Loved by all who meet her Lesley Oslica is our November local hero for her tireless work for the Children’s Tumor Foundation.
For someone who has never heard of it, what is the Children’s Tumor Foundation, and what work do they do?
Children’s Tumor Foundation (CTF) is a national nonprofit organization with state or regional representation dedicated to finding effective treatments and supporting the millions of people worldwide living with neurofibromatosis (NF). The general name for a number of genetic conditions that cause tumors to grow along your nerves resulting in severe pain, disability and disfigurement. As a local Chapter, our goal is to raise awareness of NF in our community, which we hope will lead to support of our vision to End NF. We also aim to support our local families by providing resources, information and community support through local gatherings.
What is your involvement with CTF and what prompted you to get involved?
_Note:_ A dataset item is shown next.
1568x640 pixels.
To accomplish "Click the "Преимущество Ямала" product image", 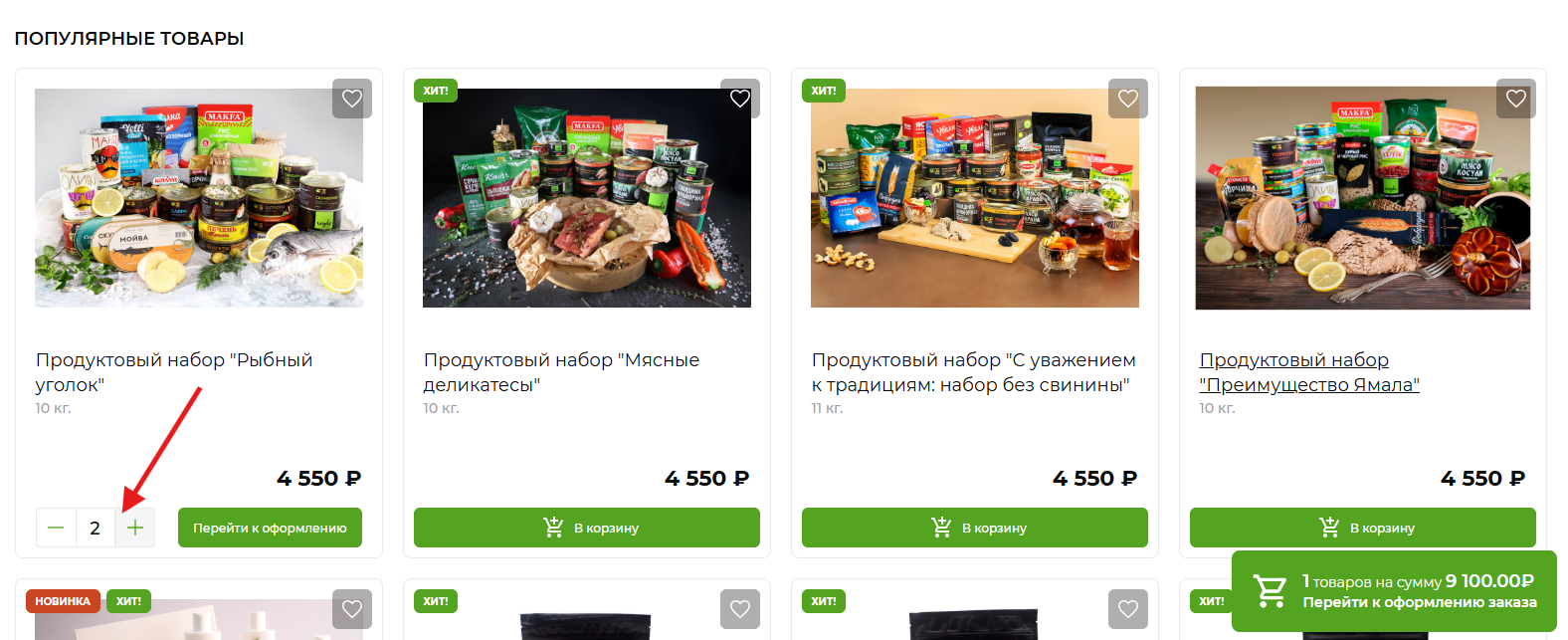I will pos(1363,198).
I am a member of the National Board of Directors as well as the Arkansas Chapter President. The prompting to get involved came after our daughter’s missed diagnosis from her pediatrician who was unaware of NF and its manifestations. Once I learned about NF and how common it was, I wanted to ensure that other parents didn’t have the same experiences and ultimately that all doctors in our community would be aware of NF. From that experience, I developed a great desire to fund NF research. Our family began hosting fundraisers and developing what is now the AR CTF. I work pro-bono for CTF to develop fundraisers, coordinate Chapter activities and serve as a patient advocate at the NF Clinic at Arkansas Children’s Hospital, which is held once a month for children with NF. When new families learn of our Arkansas Chapter, they are extremely thankful to know that there were others in their community experiencing this NF journey.
What has been the most rewarding part of being involved?
There are a lot of sorrows as well as rewards that come from working with and for people affected by NF. One of the most difficult aspects is the loss of one of our NF family members. Visiting with moms who have lost a child due to complications of NF couldn’t be more difficult.
On the flip-side of that coin are the rewards that come from being involved: like knowing your community supports the Foundation’s mission and has helped raise over $1.5 million since 2006, learning about the amazing research that is being funded through CTF, knowing that one of the new clinical trials is having a direct impact on shrinking a friend’s tumor, getting to know some of the world’s most wonderful philanthropists, and meeting so many amazing NF ambassadors are just a few of them. Plus, working with the largest non-government funder of NF research gives me a great sense of hope, and that hope is what drives me to work a great number of hours. The kids in this picture are the “real heroes.” They are the ones that inspire all of us to do good! Anytime I get tired or frustrated at work, I am reminded of all the kids with NF that are counting on us to make a difference for them. There are so many rewards for the work we do at CTF — it’s hard to call it “work.”
What advice would you give to someone looking to get involved with philanthropy?
Depending on one’s personality, the advice would vary. For someone like myself, who still breaks out in hives knowing that I need to ask people for money, I would advise them to remember that we live in an amazing community, filled with people who are ready, willing and able to help. I would follow that advice up with a reminder of how important it is to find the right organization to get involved with. Find one that suits your personality, one that your own personal belief systems align with, one that you believe in wholeheartedly. When you find that type of organization, you are willing to do whatever it takes to help them advance their mission — even if it means asking for donations!